As the silence between them grew more awkward by the second, she got up and wandered over to the table, which was covered by papers and post-it notes. Daveed didn’t look up at her at all, so she finally pulled out a chair and sat, forcing a tremulous smile. “What are you doing”
“Huh?” Daveed glanced up at her with a frown, as if just then remembering she was still there. “Oh, making lists. It’s how I keep track of everything I’ve got going on and my responsibilities.”
“Oh.” She picked up one yellow square and squinted at this illegible scrawl before she snatched it away from her.
“Please, don’t touch anything. These are all very important.”

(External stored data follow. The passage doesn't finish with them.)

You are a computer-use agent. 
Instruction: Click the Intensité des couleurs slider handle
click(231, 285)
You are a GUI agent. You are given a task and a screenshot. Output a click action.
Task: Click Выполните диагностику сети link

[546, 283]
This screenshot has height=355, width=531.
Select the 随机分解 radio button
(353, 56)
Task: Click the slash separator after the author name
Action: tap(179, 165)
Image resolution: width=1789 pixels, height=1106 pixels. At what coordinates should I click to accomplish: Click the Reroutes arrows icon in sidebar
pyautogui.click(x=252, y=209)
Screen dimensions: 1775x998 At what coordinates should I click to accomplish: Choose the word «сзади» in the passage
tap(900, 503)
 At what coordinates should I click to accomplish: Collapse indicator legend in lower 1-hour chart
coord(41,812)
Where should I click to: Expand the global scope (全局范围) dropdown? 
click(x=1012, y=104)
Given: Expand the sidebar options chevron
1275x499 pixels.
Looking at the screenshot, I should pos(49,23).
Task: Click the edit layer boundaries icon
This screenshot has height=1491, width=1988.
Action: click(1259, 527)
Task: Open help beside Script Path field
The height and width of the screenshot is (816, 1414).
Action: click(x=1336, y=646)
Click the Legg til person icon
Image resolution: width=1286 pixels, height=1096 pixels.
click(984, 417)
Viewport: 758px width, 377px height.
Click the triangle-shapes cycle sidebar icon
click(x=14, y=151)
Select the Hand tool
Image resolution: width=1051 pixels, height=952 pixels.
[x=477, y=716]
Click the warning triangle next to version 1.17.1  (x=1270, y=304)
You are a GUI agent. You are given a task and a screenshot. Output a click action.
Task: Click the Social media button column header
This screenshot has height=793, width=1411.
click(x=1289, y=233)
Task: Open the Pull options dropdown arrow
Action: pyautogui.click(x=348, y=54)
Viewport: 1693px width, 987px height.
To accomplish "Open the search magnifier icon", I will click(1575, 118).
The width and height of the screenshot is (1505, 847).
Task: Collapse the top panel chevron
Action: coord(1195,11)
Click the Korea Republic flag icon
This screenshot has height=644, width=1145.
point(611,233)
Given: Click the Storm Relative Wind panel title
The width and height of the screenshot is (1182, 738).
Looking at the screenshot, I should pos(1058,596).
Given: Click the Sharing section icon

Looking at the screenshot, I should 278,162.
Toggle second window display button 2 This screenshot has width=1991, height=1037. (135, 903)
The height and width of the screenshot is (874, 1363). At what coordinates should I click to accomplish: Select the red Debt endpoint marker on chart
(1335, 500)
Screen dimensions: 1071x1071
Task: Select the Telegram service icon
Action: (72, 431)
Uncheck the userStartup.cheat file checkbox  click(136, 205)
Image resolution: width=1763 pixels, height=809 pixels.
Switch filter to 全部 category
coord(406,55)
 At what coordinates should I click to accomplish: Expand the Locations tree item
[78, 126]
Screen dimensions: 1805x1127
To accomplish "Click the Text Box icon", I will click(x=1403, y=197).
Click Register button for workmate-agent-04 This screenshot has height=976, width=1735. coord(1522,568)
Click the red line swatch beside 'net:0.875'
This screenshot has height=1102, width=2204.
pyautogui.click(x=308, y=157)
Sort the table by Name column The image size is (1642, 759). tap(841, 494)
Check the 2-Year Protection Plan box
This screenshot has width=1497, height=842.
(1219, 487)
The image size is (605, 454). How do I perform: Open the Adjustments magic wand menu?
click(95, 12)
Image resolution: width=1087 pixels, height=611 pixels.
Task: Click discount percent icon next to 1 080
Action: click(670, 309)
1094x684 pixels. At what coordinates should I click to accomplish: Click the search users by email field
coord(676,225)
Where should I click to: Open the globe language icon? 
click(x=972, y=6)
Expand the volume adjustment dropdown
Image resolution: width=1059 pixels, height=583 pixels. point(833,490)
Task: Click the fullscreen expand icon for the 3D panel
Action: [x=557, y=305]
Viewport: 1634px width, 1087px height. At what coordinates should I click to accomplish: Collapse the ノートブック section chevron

“Right.” She’d never been big on lists or organization herself. Her mother had always had a social secretary to take care of most things for her and when that failed, then Melody preferred to “wing it.” For her life was all about spontaneity, but then again, given how this whole situation with Jefferson Hanks had turned out, maybe planning and consideration was the way to go. While Daveed said nothing more, scowling down at his notes again, she studied him more. Honestly, she really didn’t know the guy very well. From what Heath had told her, Daveed Rafik had served alongside him and their other friend, Murphy Coen, in the Middle East. Melody had always thought of Daveed as a sort of an Arabic James Bond type from the way Heath had bragged about the guy. He graduated Yale at the top of his class, spoke five languages fluently, and thwarted terrorists in a single bound, all without firing a single weapon.
Now, however, as he wrote furiously, his dark brows knit in concentration, she took her first real look at the guy. She’s noticed when he’d first answered the door that he was tall and well-muscled. As she sat beside him at the table, his dark brown hair curled above the collar of his white button-down shirt and reflected hints of gold beneath the lights. Yep. He was gorgeous, no doubt about it. If you went for the romance-novel cover sheikh type. Which she didn’t, at least not up to this point.